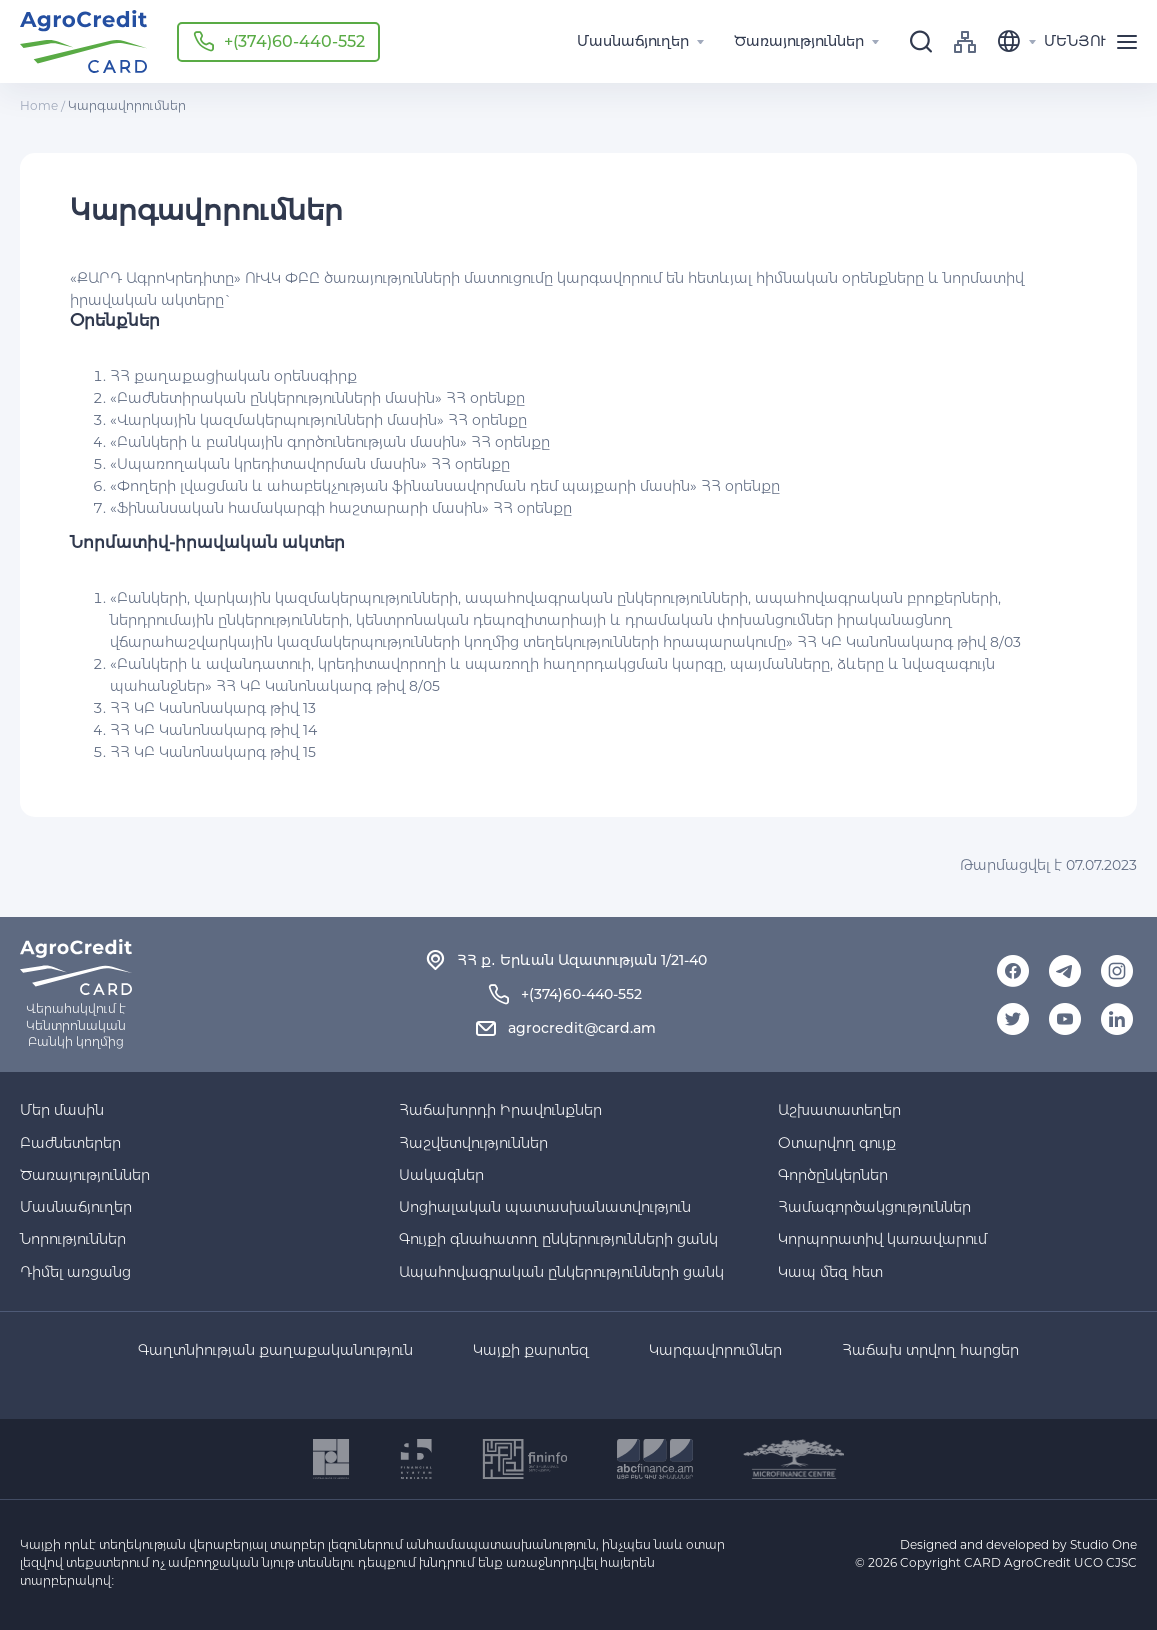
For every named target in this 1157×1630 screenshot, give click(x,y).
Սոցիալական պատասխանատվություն (545, 1207)
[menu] (1097, 42)
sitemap (965, 42)
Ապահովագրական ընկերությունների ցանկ (561, 1272)
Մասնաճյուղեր (76, 1207)
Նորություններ (73, 1239)
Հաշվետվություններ (473, 1143)
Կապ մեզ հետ (830, 1272)
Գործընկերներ (833, 1175)
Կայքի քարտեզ (531, 1350)
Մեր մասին (62, 1110)
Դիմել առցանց (75, 1272)
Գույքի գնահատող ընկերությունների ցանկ (558, 1239)
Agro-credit (83, 41)
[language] (1020, 42)
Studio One (1103, 1544)
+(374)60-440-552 (294, 41)
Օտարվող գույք (837, 1143)
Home (39, 105)
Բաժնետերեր (70, 1143)
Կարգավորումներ (715, 1350)
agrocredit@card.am (582, 1028)
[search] (921, 42)
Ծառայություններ (85, 1175)
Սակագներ (441, 1175)
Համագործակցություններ (874, 1207)
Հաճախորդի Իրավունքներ (500, 1110)
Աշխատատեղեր (839, 1110)
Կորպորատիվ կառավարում (882, 1239)
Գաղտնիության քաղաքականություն (275, 1350)
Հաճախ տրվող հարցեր (930, 1350)
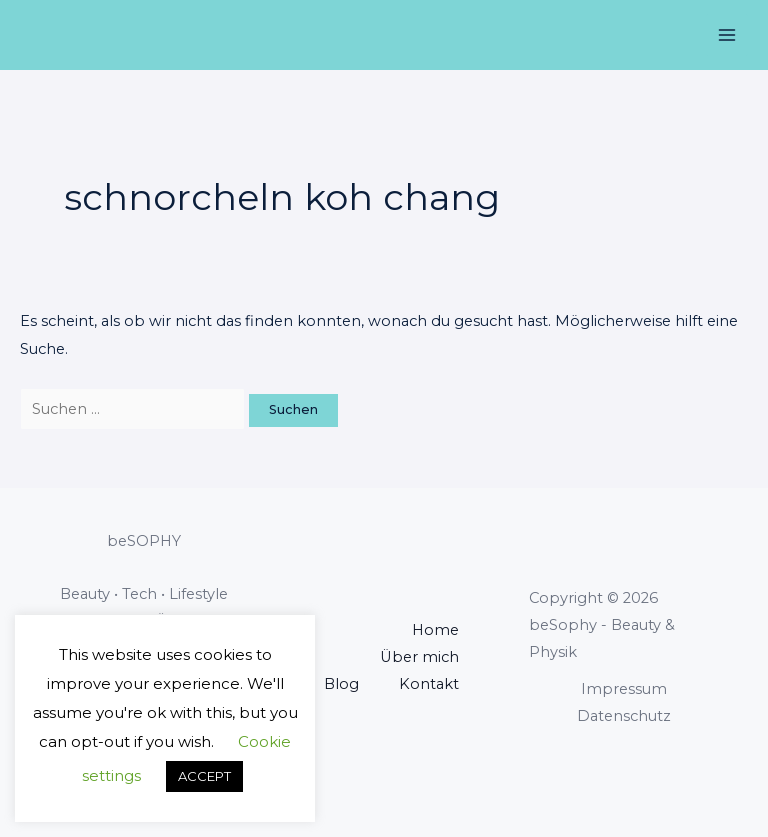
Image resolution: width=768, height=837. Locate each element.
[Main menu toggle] (727, 35)
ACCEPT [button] (204, 776)
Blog (341, 684)
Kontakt (429, 684)
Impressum (624, 689)
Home (435, 630)
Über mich (419, 657)
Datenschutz (624, 716)
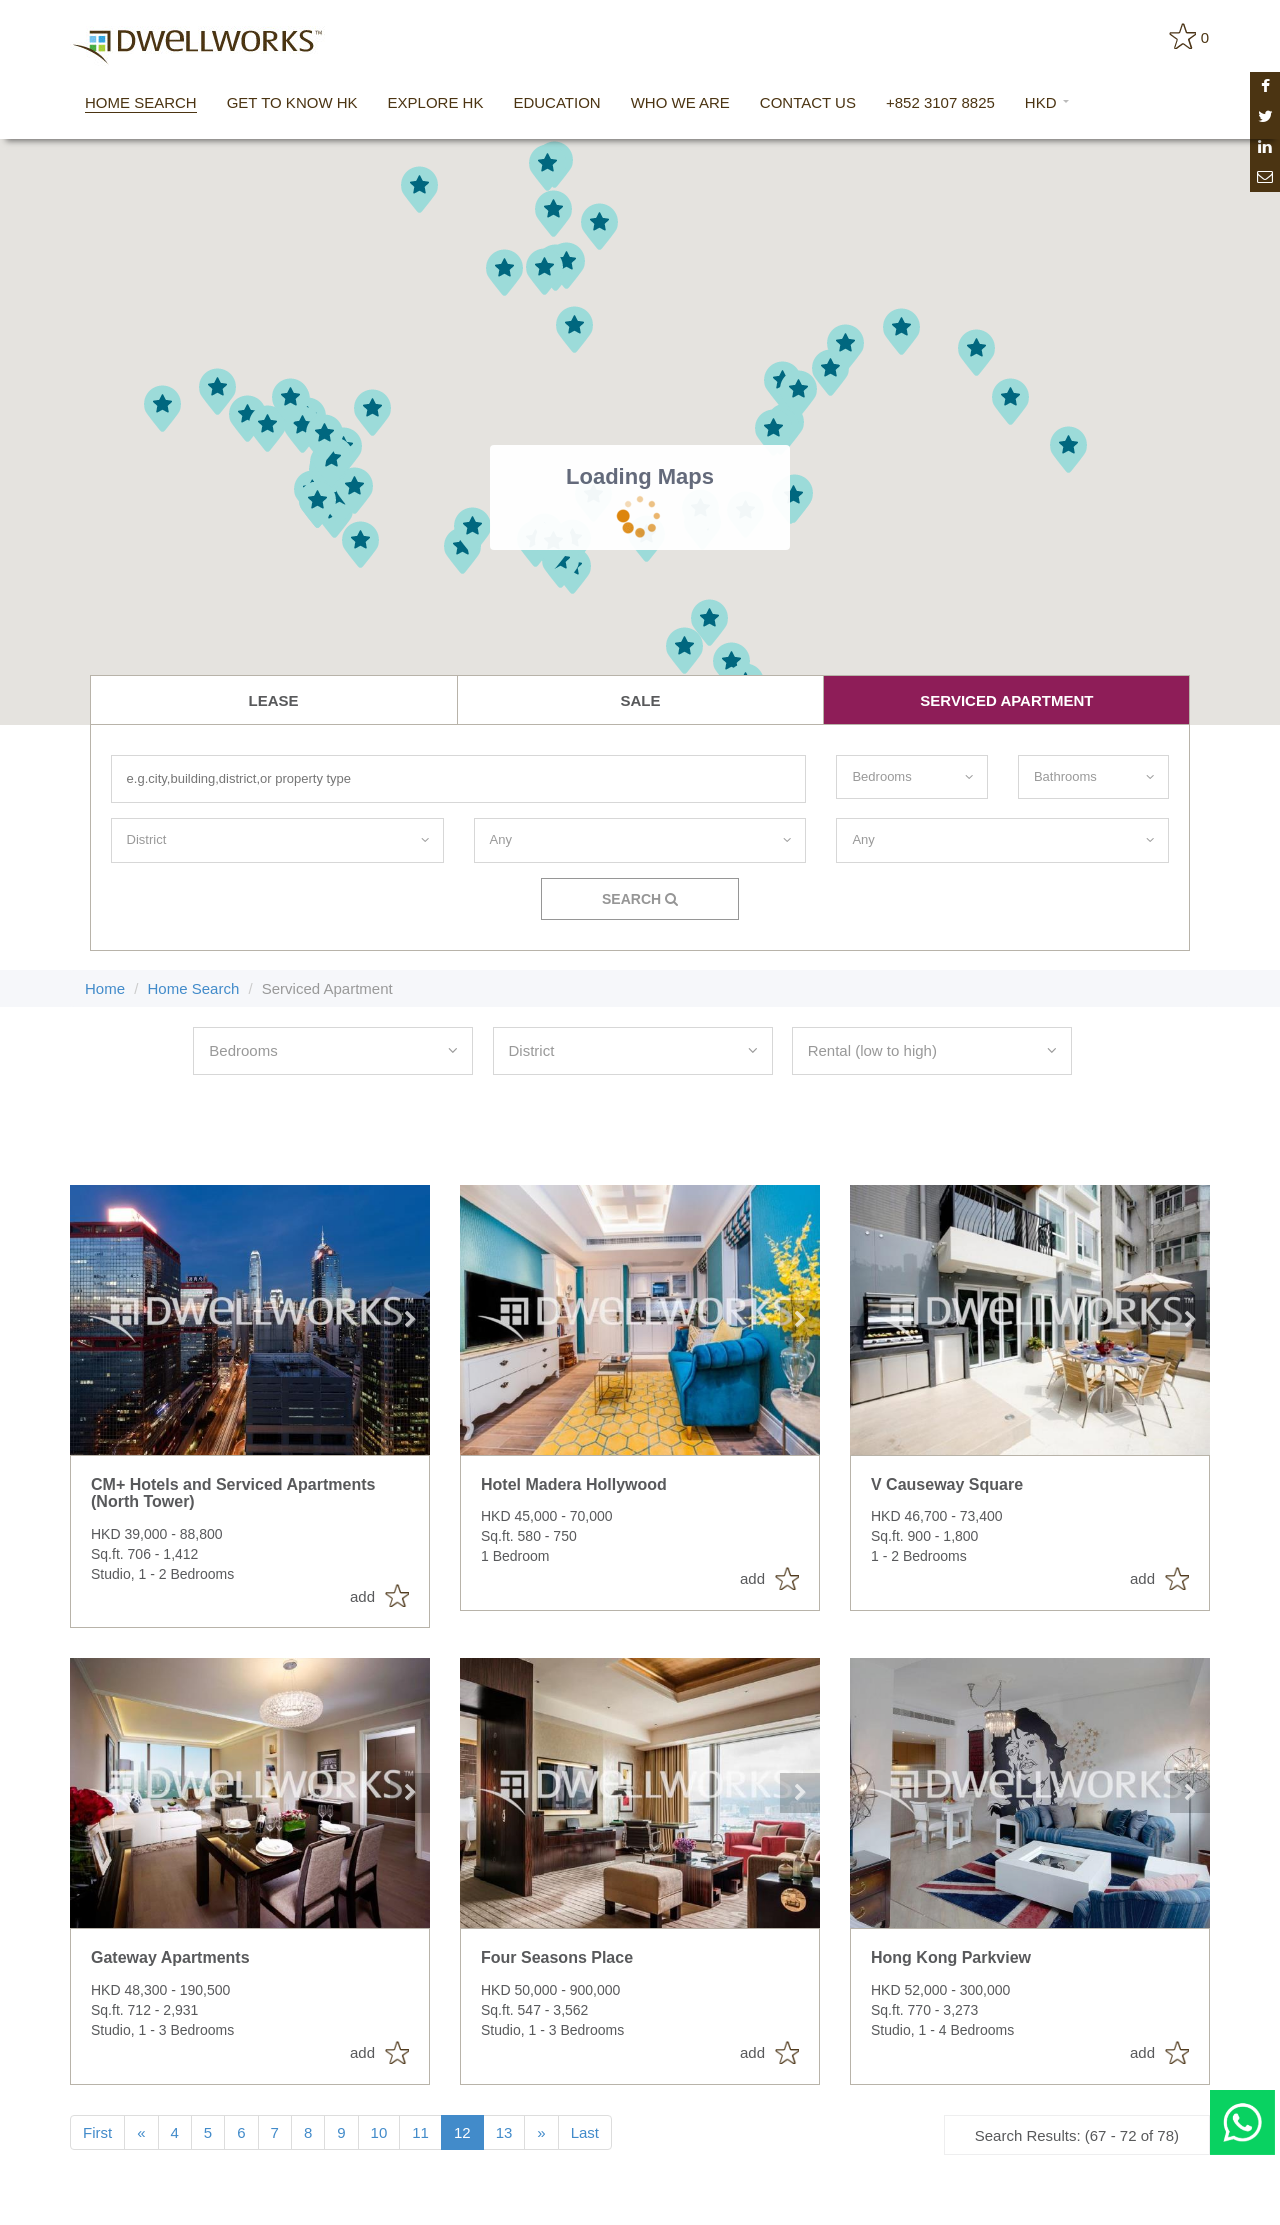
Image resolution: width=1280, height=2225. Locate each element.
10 (379, 2132)
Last (585, 2132)
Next (410, 1320)
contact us (808, 102)
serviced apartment (1006, 700)
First (97, 2132)
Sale (640, 700)
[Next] (541, 2132)
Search (640, 899)
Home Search (194, 988)
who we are (680, 102)
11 (420, 2132)
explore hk (436, 102)
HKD (1047, 102)
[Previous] (141, 2132)
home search (141, 102)
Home (105, 988)
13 (504, 2132)
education (556, 102)
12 (462, 2132)
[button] (976, 352)
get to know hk (292, 102)
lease (274, 700)
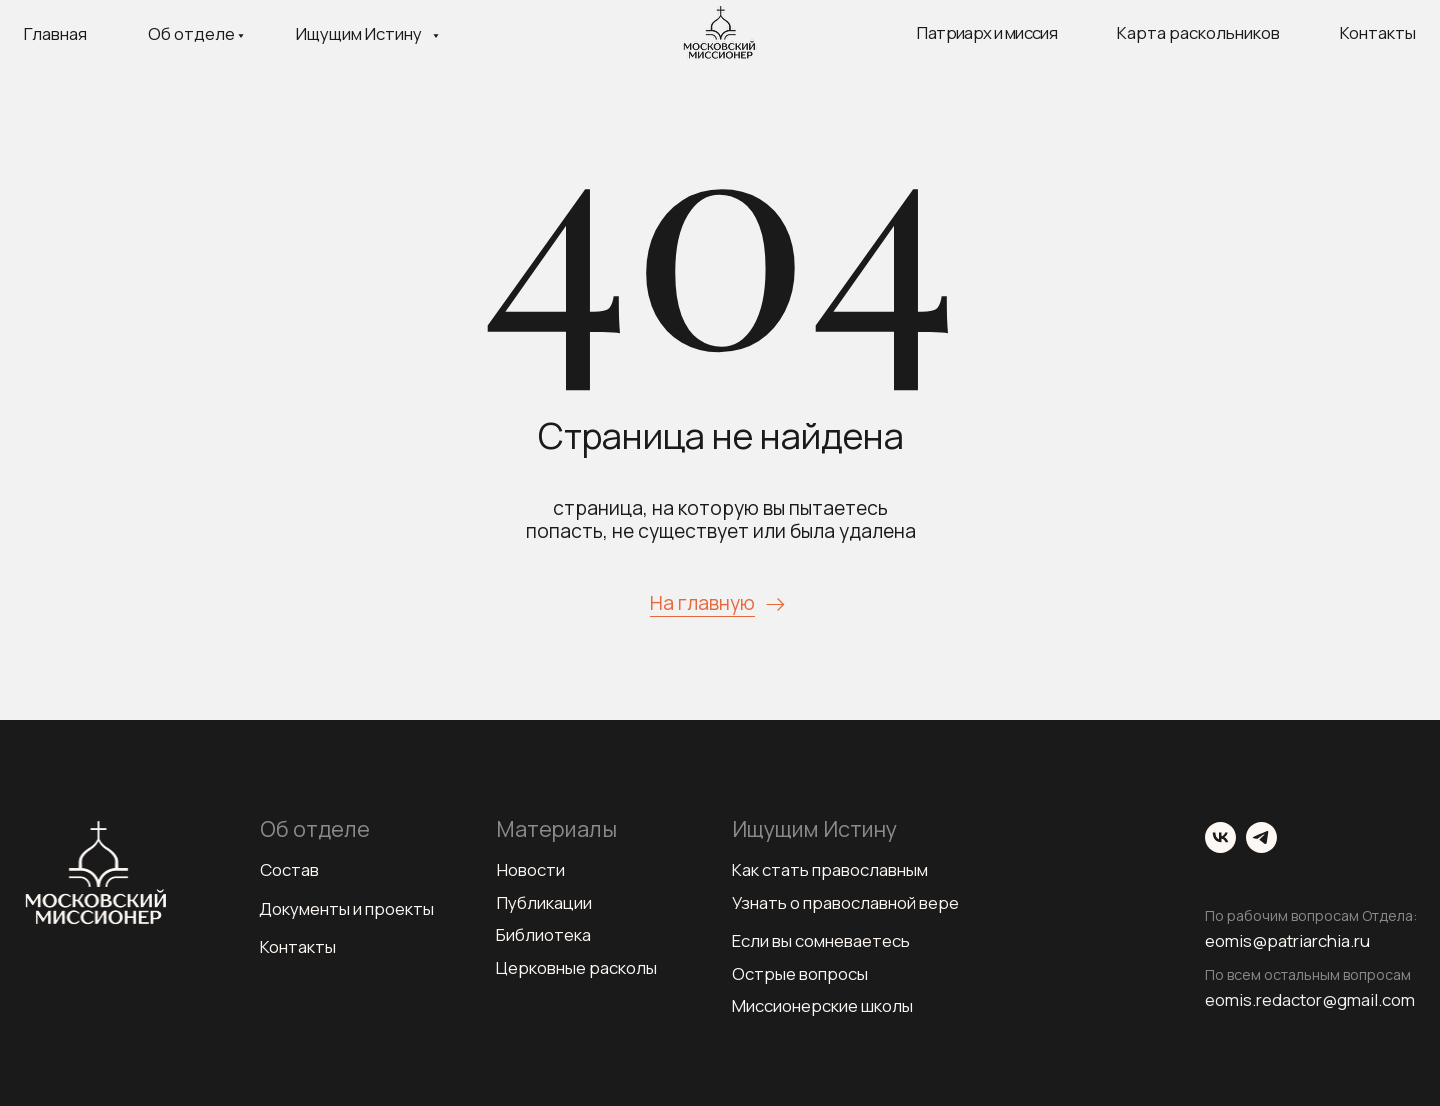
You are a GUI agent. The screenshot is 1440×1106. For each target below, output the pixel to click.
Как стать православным (830, 869)
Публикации (544, 902)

# PROBLEM TO WORK ON:
Retype all of the records above word for word, leaving out the pictures.

# TASK RESPONSE:
For every named target in this 1157×1630 screenshot, give click(x,y).
Սոցիալական պատասխանատվություն (545, 1207)
[menu] (1097, 42)
sitemap (965, 42)
Ապահովագրական ընկերությունների ցանկ (561, 1272)
Մասնաճյուղեր (76, 1207)
Նորություններ (73, 1239)
Հաշվետվություններ (473, 1143)
Կապ մեզ հետ (830, 1272)
Գործընկերներ (833, 1175)
Կայքի քարտեզ (531, 1350)
Մեր մասին (62, 1110)
Դիմել առցանց (75, 1272)
Գույքի գնահատող ընկերությունների ցանկ (558, 1239)
Agro-credit (83, 41)
[language] (1020, 42)
Studio One (1103, 1544)
+(374)60-440-552 (294, 41)
Օտարվող գույք (837, 1143)
Home (39, 105)
Բաժնետերեր (70, 1143)
Կարգավորումներ (715, 1350)
agrocredit@card.am (582, 1028)
[search] (921, 42)
Ծառայություններ (85, 1175)
Սակագներ (441, 1175)
Համագործակցություններ (874, 1207)
Հաճախորդի Իրավունքներ (500, 1110)
Աշխատատեղեր (839, 1110)
Կորպորատիվ կառավարում (882, 1239)
Գաղտնիության քաղաքականություն (275, 1350)
Հաճախ տրվող հարցեր (930, 1350)
Image resolution: width=768, height=837. Locate each element.
[Main menu toggle] (727, 35)
ACCEPT [button] (204, 776)
Blog (341, 684)
Kontakt (429, 684)
Impressum (624, 689)
Home (435, 630)
Über mich (419, 657)
Datenschutz (624, 716)
Image resolution: width=1280, height=2225. Locate each element.
10 (379, 2132)
Last (585, 2132)
Next (410, 1320)
contact us (808, 102)
serviced apartment (1006, 700)
First (97, 2132)
Sale (640, 700)
[Next] (541, 2132)
Search (640, 899)
Home Search (194, 988)
who we are (680, 102)
11 (420, 2132)
explore hk (436, 102)
HKD (1047, 102)
[Previous] (141, 2132)
home search (141, 102)
Home (105, 988)
13 (504, 2132)
education (556, 102)
12 (462, 2132)
[button] (976, 352)
get to know hk (292, 102)
lease (274, 700)
You are a GUI agent. The screenshot is 1440×1106. For each target below, output the pixel to click.
Как стать православным (830, 869)
Публикации (544, 902)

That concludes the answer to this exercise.